> WHAT THE EXERCISE ASKS:
Put the lines of the listing below into a numbered list, starting at the line containing "Uncheck the version 1.0 row checkbox" and ending at the line containing "(x=329, y=275)", and omit any blank lines.

> EXCERPTED DATA:

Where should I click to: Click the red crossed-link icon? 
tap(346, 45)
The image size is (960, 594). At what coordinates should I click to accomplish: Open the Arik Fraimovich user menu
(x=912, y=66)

==

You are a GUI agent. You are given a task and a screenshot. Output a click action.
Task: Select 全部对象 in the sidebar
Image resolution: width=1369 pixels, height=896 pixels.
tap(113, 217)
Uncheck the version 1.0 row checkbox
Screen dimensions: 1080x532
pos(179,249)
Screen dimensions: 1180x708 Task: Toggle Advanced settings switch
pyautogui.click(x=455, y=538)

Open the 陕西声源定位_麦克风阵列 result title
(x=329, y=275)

> COMPLETE OUTPUT:
1. Uncheck the version 1.0 row checkbox
2. Screen dimensions: 1080x532
3. pos(179,249)
4. Screen dimensions: 1180x708 Task: Toggle Advanced settings switch
5. pyautogui.click(x=455, y=538)
6. Open the 陕西声源定位_麦克风阵列 result title
7. (x=329, y=275)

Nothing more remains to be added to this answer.